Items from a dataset
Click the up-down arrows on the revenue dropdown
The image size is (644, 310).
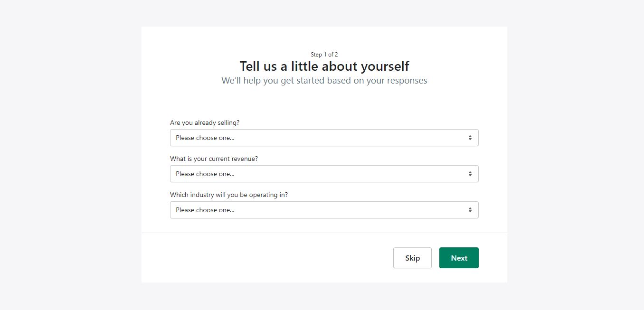tap(470, 174)
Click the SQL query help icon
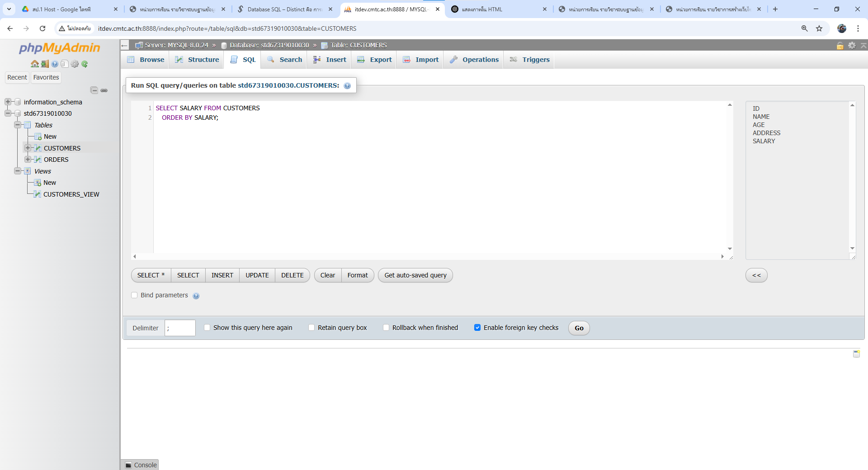 tap(347, 86)
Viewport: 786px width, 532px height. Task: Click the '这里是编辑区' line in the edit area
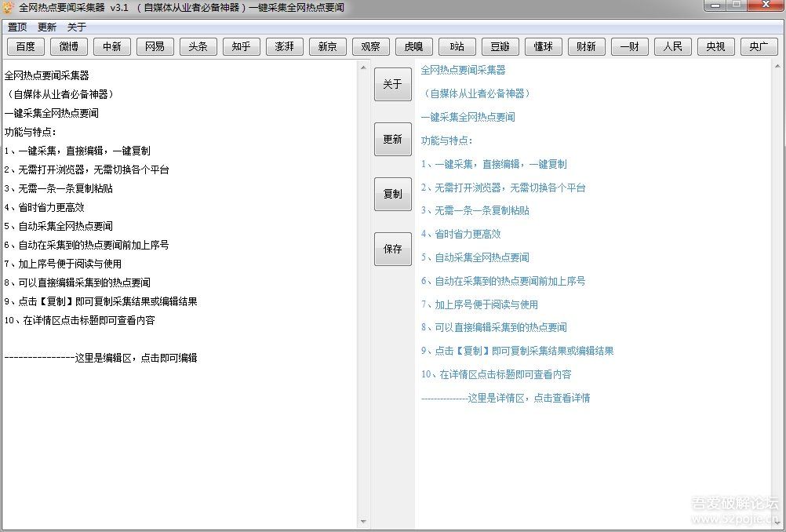(100, 358)
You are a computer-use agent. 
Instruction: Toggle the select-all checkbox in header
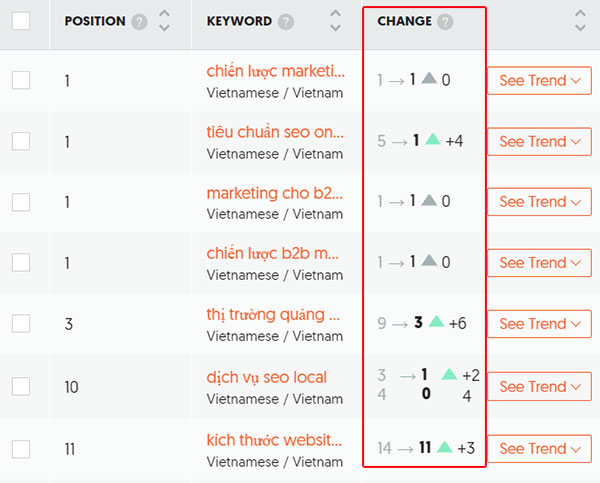pos(21,21)
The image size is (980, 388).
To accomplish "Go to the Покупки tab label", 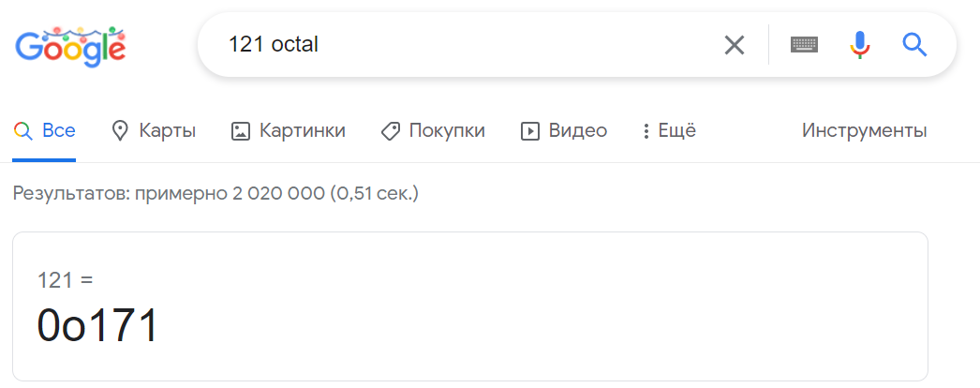I will coord(447,131).
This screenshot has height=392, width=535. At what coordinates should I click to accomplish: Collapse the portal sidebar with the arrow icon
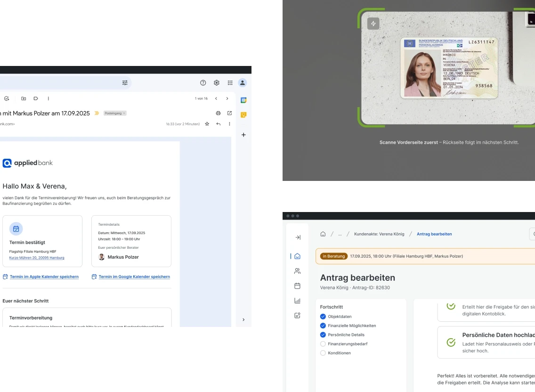point(298,237)
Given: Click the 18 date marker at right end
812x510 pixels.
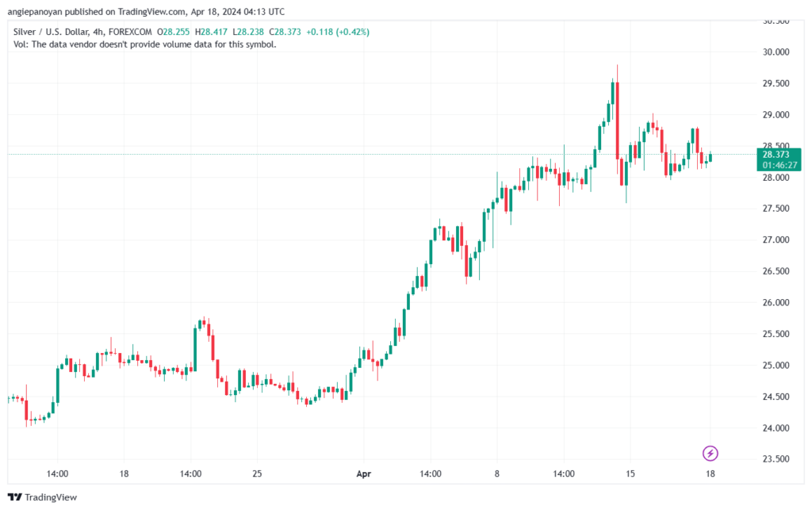Looking at the screenshot, I should 710,474.
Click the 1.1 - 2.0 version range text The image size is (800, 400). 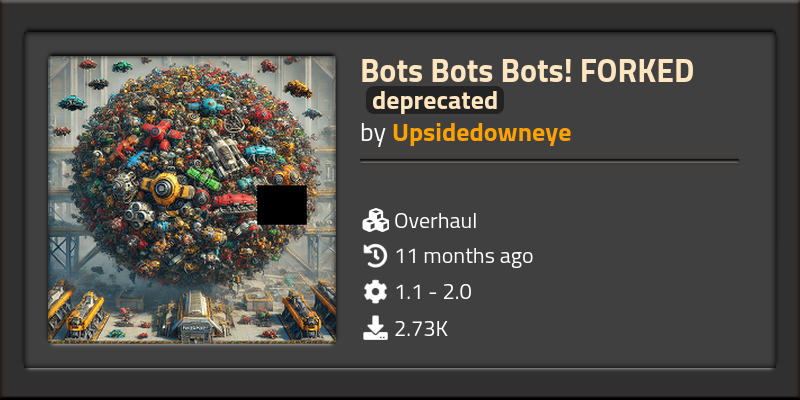[433, 292]
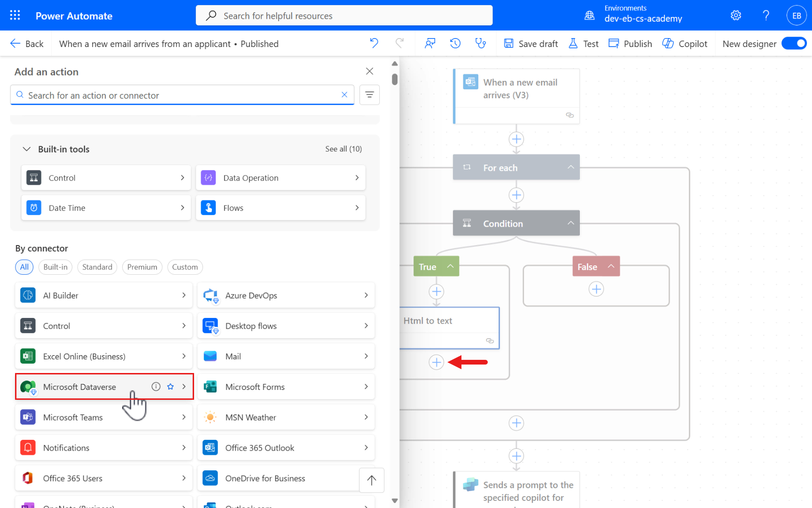Click the undo arrow icon

coord(374,43)
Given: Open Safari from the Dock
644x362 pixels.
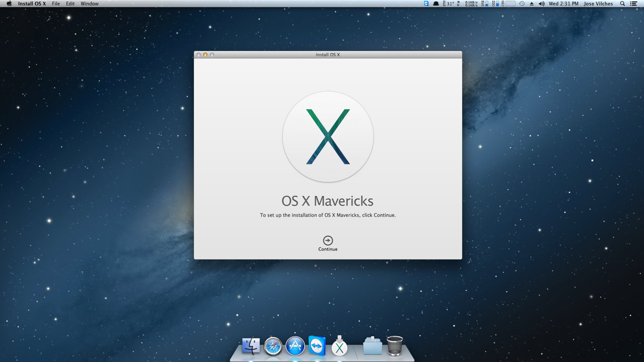Looking at the screenshot, I should tap(273, 346).
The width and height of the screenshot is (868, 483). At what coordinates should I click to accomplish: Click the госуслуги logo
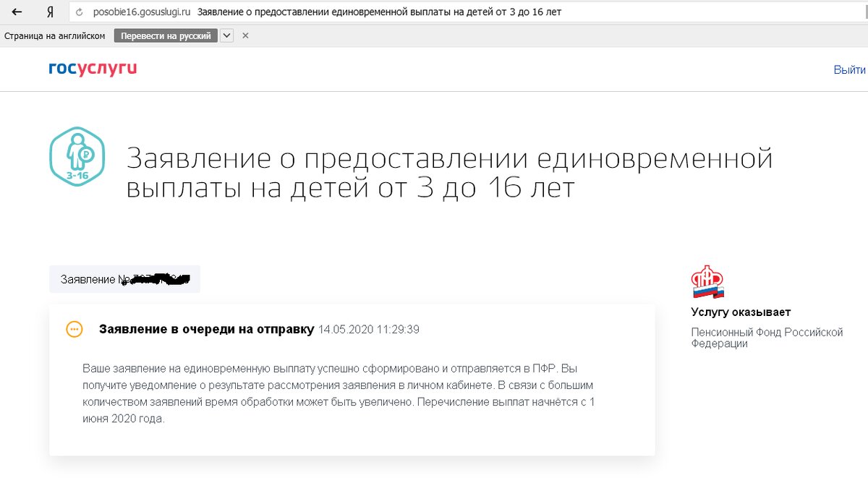pos(92,69)
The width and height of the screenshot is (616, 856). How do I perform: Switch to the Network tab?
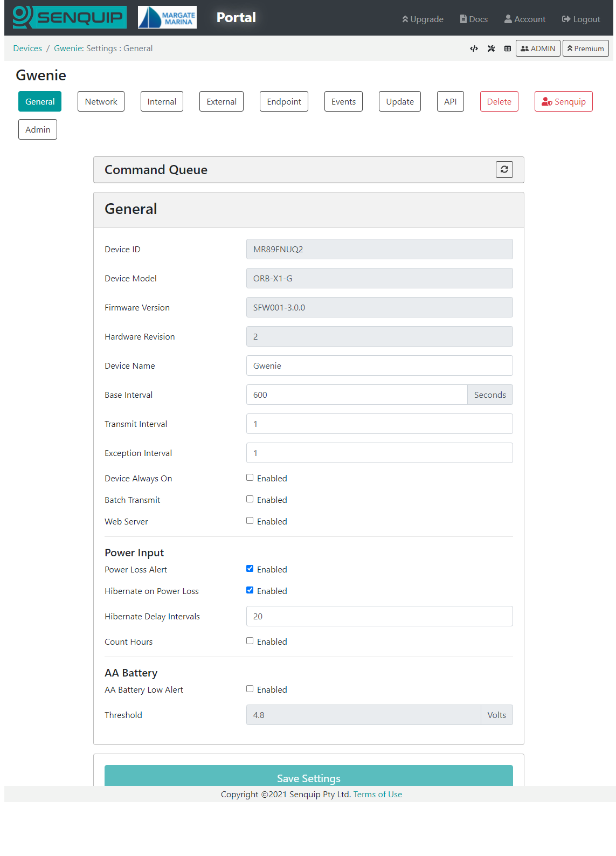[101, 101]
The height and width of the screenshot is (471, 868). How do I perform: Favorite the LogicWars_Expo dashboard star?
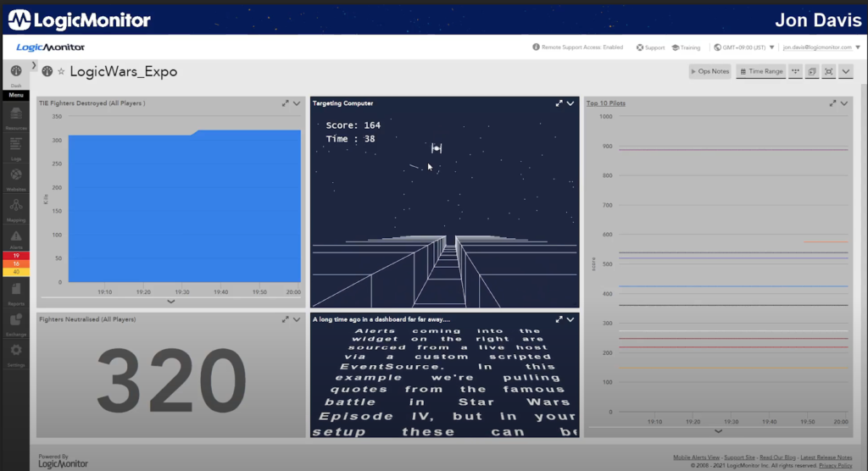click(x=61, y=71)
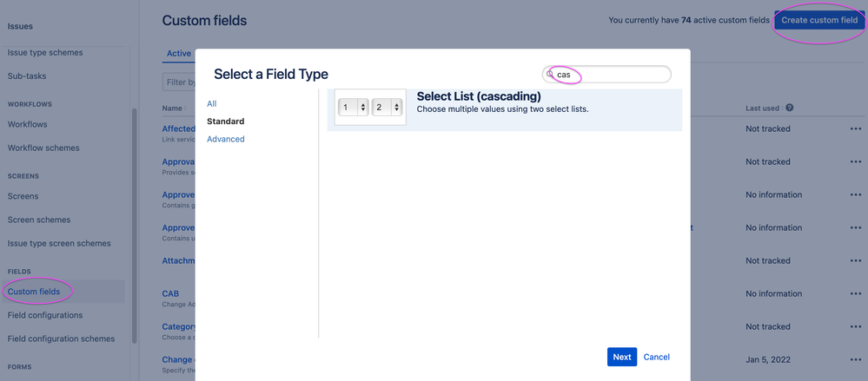
Task: Open the second dropdown labeled 2 in preview
Action: pos(387,108)
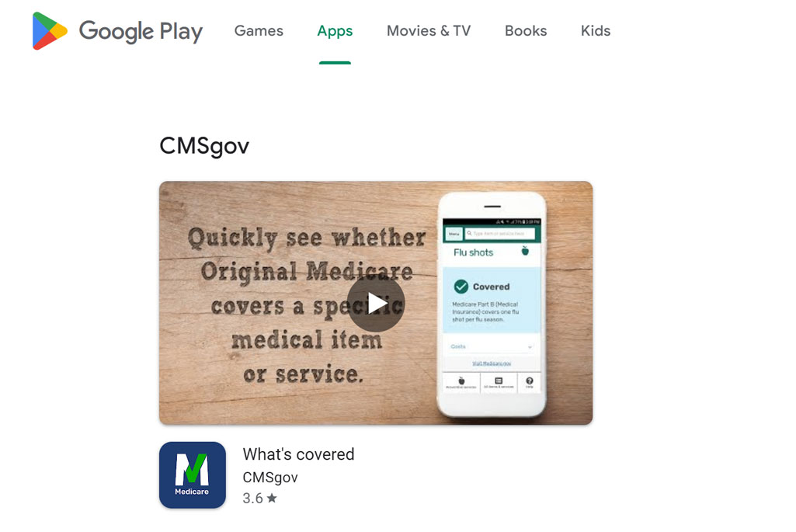This screenshot has height=532, width=796.
Task: Select the Apps tab
Action: (x=335, y=31)
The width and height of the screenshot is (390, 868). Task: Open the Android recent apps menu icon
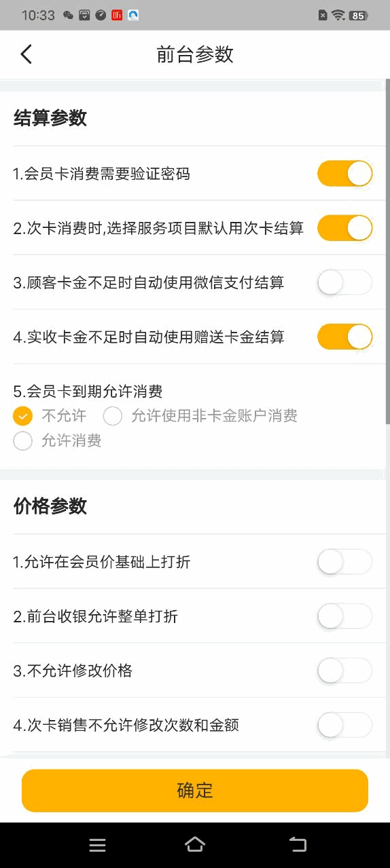(98, 845)
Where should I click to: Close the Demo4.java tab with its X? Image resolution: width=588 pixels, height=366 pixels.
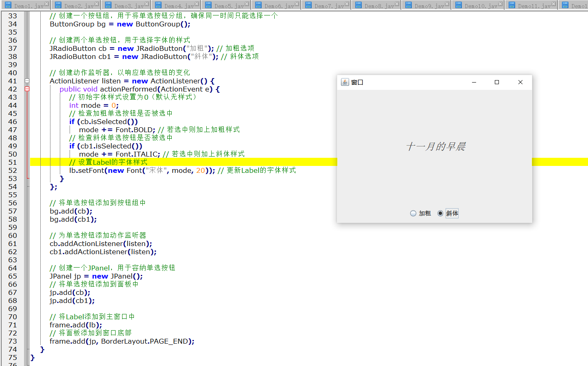click(197, 4)
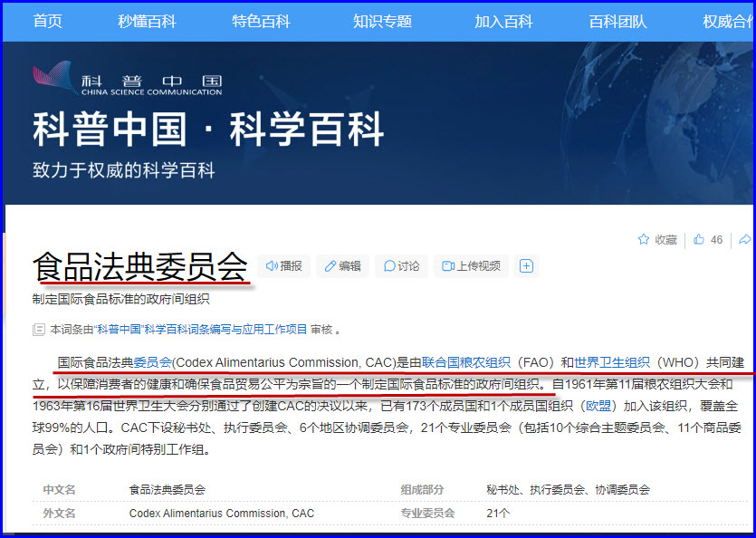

**Exercise prompt:** Which lines of the data include the word "Given"? Copy each one.

**Solution for this exercise:**
Given: Click the 18 date marker at right end
Given: Open Safari from the Dock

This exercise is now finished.